### Assignment
Present each line of the entries below that holds the word "tips".

[Stored dataset items]
☆ ☆ ☆ ☆ ☆ ☆ ☆

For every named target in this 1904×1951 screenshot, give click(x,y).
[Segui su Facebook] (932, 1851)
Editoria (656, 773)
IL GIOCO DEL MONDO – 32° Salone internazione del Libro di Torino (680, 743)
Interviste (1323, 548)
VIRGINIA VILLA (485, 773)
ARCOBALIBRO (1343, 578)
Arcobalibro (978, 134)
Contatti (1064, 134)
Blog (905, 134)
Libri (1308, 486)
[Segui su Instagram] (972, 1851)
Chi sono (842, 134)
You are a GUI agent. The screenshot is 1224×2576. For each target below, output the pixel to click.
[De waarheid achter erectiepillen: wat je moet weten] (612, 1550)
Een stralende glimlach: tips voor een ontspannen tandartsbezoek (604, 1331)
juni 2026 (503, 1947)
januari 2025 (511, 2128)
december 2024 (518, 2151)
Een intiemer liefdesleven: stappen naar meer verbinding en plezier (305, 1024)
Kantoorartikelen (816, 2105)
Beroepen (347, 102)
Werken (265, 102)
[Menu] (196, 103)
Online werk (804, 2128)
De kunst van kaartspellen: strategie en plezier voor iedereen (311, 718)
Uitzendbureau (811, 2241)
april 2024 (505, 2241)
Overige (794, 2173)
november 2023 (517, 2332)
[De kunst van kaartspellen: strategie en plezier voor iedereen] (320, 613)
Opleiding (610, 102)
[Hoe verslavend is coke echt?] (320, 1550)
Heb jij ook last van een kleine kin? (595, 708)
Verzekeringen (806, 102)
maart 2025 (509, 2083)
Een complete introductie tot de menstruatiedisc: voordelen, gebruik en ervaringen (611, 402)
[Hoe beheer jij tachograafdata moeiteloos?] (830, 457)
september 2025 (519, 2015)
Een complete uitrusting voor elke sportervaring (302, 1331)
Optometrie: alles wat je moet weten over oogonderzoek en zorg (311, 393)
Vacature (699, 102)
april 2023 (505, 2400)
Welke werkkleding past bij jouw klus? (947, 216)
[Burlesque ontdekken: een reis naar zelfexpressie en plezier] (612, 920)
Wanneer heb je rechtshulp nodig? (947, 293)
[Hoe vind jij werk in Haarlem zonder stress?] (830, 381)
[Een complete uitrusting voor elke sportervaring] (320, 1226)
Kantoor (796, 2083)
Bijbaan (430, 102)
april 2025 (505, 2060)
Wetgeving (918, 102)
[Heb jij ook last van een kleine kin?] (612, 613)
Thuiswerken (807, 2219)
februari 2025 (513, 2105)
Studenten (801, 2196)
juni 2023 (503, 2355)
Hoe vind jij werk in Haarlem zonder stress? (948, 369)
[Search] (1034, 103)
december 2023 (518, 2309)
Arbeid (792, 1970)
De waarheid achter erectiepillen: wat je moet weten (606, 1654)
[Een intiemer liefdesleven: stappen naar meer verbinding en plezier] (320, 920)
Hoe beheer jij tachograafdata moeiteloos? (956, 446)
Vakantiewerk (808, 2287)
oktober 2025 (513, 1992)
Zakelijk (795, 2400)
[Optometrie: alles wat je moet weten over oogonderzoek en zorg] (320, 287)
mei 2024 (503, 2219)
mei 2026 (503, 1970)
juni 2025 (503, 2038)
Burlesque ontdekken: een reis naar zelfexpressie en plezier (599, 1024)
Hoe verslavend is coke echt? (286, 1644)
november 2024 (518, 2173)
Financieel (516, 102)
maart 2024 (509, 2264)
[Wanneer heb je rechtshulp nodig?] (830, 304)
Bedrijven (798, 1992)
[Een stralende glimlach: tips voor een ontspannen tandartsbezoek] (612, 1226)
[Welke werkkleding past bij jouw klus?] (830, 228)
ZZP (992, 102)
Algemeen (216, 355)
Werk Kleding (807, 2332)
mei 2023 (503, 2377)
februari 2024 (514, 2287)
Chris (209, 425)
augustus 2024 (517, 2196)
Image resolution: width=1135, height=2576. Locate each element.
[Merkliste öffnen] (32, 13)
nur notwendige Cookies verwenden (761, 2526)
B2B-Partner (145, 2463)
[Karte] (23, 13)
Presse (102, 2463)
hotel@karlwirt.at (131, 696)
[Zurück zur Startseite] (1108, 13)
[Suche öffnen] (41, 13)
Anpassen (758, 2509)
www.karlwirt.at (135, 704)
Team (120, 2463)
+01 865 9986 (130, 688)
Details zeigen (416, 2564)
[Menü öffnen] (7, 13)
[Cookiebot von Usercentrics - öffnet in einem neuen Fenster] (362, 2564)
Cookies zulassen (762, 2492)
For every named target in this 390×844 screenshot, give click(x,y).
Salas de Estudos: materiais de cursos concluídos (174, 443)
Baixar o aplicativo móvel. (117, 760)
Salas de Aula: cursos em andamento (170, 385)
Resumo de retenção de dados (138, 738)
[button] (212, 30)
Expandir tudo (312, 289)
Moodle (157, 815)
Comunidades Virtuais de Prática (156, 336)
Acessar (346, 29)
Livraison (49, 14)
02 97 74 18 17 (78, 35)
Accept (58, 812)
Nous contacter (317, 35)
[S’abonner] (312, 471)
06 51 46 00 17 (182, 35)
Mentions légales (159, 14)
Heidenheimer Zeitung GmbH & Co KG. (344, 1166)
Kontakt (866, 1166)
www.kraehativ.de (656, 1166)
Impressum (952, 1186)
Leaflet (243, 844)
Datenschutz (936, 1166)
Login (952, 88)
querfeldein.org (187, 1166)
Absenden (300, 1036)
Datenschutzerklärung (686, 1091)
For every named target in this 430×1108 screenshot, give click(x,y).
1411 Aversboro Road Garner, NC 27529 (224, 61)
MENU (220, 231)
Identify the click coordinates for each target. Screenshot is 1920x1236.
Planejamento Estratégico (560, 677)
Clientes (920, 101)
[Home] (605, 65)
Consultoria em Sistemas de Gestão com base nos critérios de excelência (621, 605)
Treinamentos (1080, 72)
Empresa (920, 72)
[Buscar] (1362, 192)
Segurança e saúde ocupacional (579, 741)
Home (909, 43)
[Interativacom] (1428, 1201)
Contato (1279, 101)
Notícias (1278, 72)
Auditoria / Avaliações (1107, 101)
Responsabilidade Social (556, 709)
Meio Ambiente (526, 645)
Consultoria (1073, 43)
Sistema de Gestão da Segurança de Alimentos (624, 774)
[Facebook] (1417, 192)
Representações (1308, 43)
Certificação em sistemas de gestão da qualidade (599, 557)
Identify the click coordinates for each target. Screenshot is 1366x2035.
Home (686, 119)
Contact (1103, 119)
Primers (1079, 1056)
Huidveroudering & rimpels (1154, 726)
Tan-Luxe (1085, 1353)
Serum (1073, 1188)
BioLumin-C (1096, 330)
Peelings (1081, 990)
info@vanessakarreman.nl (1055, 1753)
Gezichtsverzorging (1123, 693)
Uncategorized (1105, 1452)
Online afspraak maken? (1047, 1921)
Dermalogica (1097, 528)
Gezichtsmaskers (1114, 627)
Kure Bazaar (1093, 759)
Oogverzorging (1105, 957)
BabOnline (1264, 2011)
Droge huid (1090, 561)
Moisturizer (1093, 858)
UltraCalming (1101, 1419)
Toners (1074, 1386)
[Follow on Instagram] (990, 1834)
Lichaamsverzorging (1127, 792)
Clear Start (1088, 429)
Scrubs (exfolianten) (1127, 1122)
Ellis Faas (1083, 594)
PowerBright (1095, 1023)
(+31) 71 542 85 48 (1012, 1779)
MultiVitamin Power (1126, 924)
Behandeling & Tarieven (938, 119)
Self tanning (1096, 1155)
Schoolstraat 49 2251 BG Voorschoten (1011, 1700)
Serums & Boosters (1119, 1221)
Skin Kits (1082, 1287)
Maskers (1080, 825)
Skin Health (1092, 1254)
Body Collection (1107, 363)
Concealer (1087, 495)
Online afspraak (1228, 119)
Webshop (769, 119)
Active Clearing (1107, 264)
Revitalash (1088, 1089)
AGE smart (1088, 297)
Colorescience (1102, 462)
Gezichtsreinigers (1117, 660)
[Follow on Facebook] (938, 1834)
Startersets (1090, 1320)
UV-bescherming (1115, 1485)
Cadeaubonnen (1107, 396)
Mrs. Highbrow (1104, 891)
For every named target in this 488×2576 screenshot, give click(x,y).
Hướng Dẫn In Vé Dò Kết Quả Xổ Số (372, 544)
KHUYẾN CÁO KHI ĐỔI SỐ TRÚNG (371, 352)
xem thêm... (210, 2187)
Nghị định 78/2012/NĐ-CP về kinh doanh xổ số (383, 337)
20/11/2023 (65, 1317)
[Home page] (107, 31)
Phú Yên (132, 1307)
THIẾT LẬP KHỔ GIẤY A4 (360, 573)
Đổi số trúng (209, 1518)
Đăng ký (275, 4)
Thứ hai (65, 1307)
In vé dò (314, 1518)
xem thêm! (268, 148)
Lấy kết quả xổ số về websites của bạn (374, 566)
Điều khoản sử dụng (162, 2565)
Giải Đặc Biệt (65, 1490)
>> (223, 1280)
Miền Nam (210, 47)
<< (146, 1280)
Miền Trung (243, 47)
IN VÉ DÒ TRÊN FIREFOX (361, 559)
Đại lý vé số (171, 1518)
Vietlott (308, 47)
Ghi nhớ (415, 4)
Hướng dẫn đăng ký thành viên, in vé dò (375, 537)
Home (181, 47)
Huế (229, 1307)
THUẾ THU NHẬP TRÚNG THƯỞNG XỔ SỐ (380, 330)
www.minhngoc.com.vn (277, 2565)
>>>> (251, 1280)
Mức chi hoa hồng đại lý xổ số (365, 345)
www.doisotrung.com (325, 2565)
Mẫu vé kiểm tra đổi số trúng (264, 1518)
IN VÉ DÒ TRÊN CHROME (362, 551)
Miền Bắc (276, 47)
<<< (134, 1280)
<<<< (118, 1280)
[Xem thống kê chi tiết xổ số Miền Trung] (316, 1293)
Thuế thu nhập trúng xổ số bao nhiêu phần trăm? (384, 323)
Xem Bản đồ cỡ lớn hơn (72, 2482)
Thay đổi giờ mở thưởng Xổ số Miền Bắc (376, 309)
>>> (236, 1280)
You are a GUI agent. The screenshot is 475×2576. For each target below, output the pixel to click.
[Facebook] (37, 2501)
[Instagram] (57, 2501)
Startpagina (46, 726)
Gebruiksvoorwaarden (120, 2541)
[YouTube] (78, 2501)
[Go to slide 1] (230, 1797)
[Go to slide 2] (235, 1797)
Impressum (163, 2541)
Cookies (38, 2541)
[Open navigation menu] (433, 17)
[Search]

☆ ☆ ☆ ☆ ☆ ☆ ☆

### Solution to the problem
Een stralende glimlach: tips voor een ontspannen tandartsbezoek (604, 1331)
[Een stralende glimlach: tips voor een ontspannen tandartsbezoek] (612, 1226)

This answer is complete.